José Antonio Vanegas tiene cincuenta y cuatro años. A la edad de tres ya le ayudaba a su mamá con el oficio que les daba de comer: el trabajo artesanal con fique. “Yo siempre fui muy hábil y a los cinco años hacía las cabuyas. También me quedaban bien las enjalmas que mi mamá vendía para cubrir los lomos de las bestias”, recuerda José Antonio, mientras pule la oreja de un duende de yeso en su taller, “yo siempre fui empírico, aprendí mirando y echándole julepe al trabajo”.
Y ha sido eso, el julepe o la consagración con que este hombre se dedica a lo que hace, las razones por las que lo buscan empresas como Cine Colombia y Hamburguesas El Rodeo, para el mantenimiento de sus personajes. Es por ello que personas de la vida pública como Pedro González, el humorista que encarna a Don Jediondo, le encomienda el arreglo y manutención de sus carros de colección. Es por su extraordinario trabajo que Socorro de París, conocedora y apasionada de las muñecas antiguas, les confía al matrimonio Vanegas Vargas, la restauración de sus piezas de colección.

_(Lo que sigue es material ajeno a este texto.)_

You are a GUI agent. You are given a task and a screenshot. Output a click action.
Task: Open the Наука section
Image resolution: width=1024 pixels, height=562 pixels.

“Yo me considero un Geppeto”, dice José Antonio y revuelve varios ojos de una caja verde, “vea, estos ojos son de plástico y se usan en muñecos de celuloide”, pone la caja verde debajo de su mesa de trabajo. “Estos otros, por ejemplo”, y de una cajita con botones, agujas y balines, extrae dos pequeñas piezas redondas y perfectas, “son ojos de vidrio”. José Antonio se levanta, camina hasta un mueble donde una muñeca aseada, peinada y vestida con pulcritud, está sentada con elegancia. “Estos ojos sirven para trabajar en esta muñeca”, y deja las miniaturas de cristal, acomodándolas con delicadeza, sobre la falda plegada del juguete.
“Que ¿por qué me considero un Geppeto?”, y se retira las gafas, me observa, “¿no conoce la historia de Pinocho?”, asiento con mi cabeza y sonrío, “ah bueno, por eso mismo, porque yo soy el que le da vida a los juguetes viejos”.
*Esta crónica se realizó en el marco de la clase de Crónica de la Maestría en periodismo del Ceper.